Aim = Please reproduce the material below word for word, leaving out the pictures.

(Records on locating elements on screens)
---*---
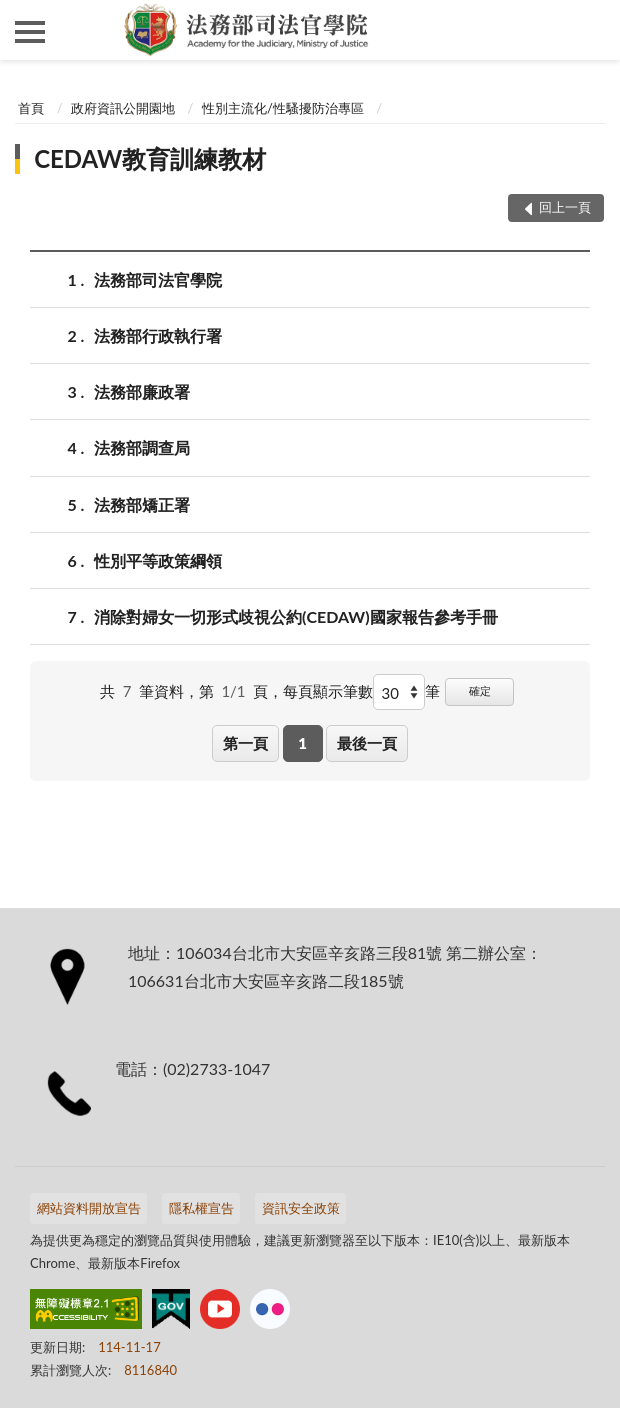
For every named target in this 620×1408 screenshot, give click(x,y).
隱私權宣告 (201, 1208)
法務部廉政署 (142, 391)
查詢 (590, 30)
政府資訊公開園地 (123, 108)
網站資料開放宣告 (89, 1208)
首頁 (31, 108)
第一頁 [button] (245, 743)
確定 (480, 690)
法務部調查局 (142, 447)
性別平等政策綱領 (158, 560)
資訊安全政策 (301, 1208)
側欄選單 (30, 32)
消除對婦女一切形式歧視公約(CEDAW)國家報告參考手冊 (296, 616)
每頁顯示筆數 (328, 691)
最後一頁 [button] (367, 743)
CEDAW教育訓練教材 (150, 158)
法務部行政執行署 (158, 335)
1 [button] (302, 743)
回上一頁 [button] (565, 207)
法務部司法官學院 (158, 279)
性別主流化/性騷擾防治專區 (283, 108)
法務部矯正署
---*---
Finished task =
For every named target in this 620×1408 screenshot, give click(x,y).
隱私權宣告 (201, 1208)
法務部廉政署 (142, 391)
查詢 (590, 30)
政府資訊公開園地 (123, 108)
網站資料開放宣告 (89, 1208)
首頁 (31, 108)
第一頁 [button] (245, 743)
確定 (480, 690)
法務部調查局 (142, 447)
性別平等政策綱領 (158, 560)
資訊安全政策 (301, 1208)
側欄選單 (30, 32)
消除對婦女一切形式歧視公約(CEDAW)國家報告參考手冊 (296, 616)
每頁顯示筆數 (328, 691)
最後一頁 [button] (367, 743)
CEDAW教育訓練教材 (150, 158)
法務部行政執行署 (158, 335)
1 [button] (302, 743)
回上一頁 [button] (565, 207)
法務部司法官學院 (158, 279)
性別主流化/性騷擾防治專區 (283, 108)
法務部矯正署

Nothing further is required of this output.